▶ **Exercise directions**: Report how many lines in the records below contain the string "header", treating uppercase and lowercase as different. Give only the number.

▶ **Information provided**:
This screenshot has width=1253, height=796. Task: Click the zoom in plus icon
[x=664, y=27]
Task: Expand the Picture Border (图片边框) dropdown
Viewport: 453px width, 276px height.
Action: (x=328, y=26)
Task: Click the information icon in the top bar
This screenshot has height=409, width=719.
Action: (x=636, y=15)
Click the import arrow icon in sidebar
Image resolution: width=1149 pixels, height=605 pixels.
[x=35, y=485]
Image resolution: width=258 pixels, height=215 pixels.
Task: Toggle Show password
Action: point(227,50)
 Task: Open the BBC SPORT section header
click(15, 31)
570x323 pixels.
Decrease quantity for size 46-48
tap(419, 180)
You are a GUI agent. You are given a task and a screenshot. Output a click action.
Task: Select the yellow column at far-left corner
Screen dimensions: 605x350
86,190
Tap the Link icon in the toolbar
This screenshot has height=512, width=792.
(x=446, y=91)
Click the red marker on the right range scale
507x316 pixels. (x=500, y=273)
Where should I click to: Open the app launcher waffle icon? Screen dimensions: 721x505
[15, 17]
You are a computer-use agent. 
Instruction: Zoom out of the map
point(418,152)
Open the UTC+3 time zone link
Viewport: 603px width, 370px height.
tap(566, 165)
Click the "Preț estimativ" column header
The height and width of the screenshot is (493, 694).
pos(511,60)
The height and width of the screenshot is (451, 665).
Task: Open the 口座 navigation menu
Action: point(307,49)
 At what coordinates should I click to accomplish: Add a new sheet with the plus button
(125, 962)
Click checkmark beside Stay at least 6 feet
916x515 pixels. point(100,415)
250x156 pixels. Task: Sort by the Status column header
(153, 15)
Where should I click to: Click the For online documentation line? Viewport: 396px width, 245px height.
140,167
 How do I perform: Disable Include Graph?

▶ **Exercise output**: 3